It's a lot easier to anger up the blood than it is to dramatize politically motivated federal tort claims. (I’m pretty sure that’s straight out of Aristotle.)
Doug Liman’s Fair Game will make you want to take a time machine back to 2004 to try and prevent the Bush Administration’s reelection, but will a novice wonk really understand what the heck is going on? More importantly, will the film’s heart and soul, the marriage between Naomi Watts’ Valerie Plame and Sean Penn’s Joseph Wilson, have any dramatic weight? The answer, and I consider it a good one considering the difficulty of the project, is “for the most part.”
The first half of Fair Game is absolutely rock solid, and Watts is spectacular as a real life spook, zipping around the globe under false identities. Sean Penn lets his guard down a bit and plays Wilson as a bit of a crank. There are hints that he’s a business failure and social misfit – indeed, there’s a nice twist on Hitchcock’s bomb-under-the-table where the bomb is knowing that the dinner hosts have informed opinions on WMD.

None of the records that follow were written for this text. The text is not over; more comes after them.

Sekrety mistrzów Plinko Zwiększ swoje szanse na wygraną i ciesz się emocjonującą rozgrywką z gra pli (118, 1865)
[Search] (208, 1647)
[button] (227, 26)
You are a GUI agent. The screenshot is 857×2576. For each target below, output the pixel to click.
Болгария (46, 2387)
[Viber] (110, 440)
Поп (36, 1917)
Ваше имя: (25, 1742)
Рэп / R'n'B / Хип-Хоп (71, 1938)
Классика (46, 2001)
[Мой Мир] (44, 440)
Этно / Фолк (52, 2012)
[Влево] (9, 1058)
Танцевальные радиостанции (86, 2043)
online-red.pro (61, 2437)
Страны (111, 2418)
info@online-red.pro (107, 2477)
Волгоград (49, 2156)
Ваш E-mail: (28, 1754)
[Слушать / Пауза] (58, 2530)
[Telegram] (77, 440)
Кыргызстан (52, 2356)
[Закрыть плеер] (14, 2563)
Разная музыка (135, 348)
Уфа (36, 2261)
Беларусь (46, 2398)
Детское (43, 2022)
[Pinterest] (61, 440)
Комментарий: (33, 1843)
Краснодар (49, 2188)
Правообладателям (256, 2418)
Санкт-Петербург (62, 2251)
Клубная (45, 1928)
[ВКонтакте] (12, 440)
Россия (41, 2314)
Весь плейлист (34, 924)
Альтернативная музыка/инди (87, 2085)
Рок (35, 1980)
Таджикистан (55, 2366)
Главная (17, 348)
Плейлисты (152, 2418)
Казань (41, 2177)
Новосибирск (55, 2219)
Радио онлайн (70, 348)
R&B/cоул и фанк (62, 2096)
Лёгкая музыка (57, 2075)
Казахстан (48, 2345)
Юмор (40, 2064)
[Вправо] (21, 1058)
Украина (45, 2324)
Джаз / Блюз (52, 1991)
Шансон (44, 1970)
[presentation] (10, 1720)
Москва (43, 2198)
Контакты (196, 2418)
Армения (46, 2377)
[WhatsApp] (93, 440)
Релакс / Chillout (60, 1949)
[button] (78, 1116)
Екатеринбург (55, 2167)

Fair Game bluntly states that the Robert Novak article outing Plame is directly responsible for the death of a family of nice Iraqis who “trusted America.” It may be true, but it has the subtlety of a cricket bat to the temple, and signals a distinctive turn in the film.
Once the “Plame Affair” is in full swing, the film’s focus is that on the Wilson family marriage and that, frankly, isn’t as interesting as the internal machinations of intelligence gathering. Watts and Penn perform admirably, and their scenes of breakdown aren’t bad, they simply just don't measure up.
I followed the Plame story quite closely back in the day, but I attended Fair Game with someone who did not. Through their eyes, the film does a good job of making you irate at the misuse of power, but the nuances of what exactly went down, and, more importantly, why, is missing.